Les deux complices essaient d’arrêter de pouffer dans le long couloir du vestibule. 

Elle a fait un tour aux cuisines et lui à la cave, ils serrent leur butin contre eux dans l’obscurité de la nuit naissante.

Comme autrefois ils empruntent le passage sur le côté, longent un pan de bâtisse avant de se trouver devant ce qui devrait être l’entrée. Un grand et haut bosquet formant un ovale et entouré d’une haie de cyprès. Tout en face, de l’autre côté, la même création marque l’angle de la maison.

Cependant, ils ont toujours délaissé de second bosquet, préférant celui-ci plus ensoleillée en journée.

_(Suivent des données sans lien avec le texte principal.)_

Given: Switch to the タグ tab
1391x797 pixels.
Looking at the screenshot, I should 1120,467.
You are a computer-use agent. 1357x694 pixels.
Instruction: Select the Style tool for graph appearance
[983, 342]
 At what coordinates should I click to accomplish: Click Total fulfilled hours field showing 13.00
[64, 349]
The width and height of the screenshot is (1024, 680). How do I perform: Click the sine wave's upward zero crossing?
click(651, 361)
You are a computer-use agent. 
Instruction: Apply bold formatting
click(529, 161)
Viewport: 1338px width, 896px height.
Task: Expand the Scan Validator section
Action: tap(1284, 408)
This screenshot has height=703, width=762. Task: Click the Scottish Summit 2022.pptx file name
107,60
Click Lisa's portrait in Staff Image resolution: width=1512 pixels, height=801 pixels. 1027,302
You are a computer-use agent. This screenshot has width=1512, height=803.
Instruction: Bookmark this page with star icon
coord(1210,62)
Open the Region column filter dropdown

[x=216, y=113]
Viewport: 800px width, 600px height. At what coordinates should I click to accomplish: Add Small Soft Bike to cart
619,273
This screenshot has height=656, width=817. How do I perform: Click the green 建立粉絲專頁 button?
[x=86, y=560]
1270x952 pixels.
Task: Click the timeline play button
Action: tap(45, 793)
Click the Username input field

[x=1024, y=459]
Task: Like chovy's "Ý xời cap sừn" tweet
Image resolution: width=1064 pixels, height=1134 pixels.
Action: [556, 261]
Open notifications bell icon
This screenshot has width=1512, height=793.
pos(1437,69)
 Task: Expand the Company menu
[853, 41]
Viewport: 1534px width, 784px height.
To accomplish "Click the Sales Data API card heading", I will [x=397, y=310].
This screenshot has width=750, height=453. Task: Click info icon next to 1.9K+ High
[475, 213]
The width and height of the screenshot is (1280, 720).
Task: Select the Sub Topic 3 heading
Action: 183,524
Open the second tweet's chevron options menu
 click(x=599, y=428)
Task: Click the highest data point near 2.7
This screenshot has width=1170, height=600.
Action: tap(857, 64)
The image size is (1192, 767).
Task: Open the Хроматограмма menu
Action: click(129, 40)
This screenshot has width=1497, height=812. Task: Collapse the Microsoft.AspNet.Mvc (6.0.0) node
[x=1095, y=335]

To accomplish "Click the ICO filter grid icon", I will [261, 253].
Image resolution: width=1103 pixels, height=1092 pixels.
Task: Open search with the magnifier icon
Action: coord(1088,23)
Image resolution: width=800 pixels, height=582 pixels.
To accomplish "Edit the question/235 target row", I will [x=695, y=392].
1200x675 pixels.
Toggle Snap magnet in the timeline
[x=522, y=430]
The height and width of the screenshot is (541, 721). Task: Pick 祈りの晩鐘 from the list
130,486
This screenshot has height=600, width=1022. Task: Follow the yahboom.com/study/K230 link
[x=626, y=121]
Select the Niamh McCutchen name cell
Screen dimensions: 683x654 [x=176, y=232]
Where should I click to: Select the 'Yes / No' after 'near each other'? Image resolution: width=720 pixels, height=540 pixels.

Elle pose son panier, passe devant et cherche à tâtons entre deux troncs, grinçant et soupirant des dents avant de trouver. Ses bras écartent les branches et elle se faufile à l’intérieur du bosquet.

Trois ans…

La dernière fois qu’ils se sont ainsi cachés, ils avaient quatorze ans. C’était leur rituel quotidien pendant les vacances,  dès que les adultes devenaient trop sérieux ou qu’une corvée de vaisselle les attendaient, ils partaient en douce et filoutaient le temps. Aujourd’hui il se sent ému et heureux de retrouver sa complice… devant ses yeux pétillants  et ses long cheveux noirs, il est un peu intimidé, assez troublé. 

– Alors, tu viens?

Il rit à son tour et obtempère.

En furetant au sol, ils retrouvent les grosses pierres qui leurs servaient de siège. Ils enlèvent la mousse et les regroupent, s’asseyent et sortent les victuailles. Lui une bouteille de vin rouge et un tire bouchon, elle deux verres, une miche de pain, du Cantal et un couteau. Ils trinquent, dégustent, et se sourient.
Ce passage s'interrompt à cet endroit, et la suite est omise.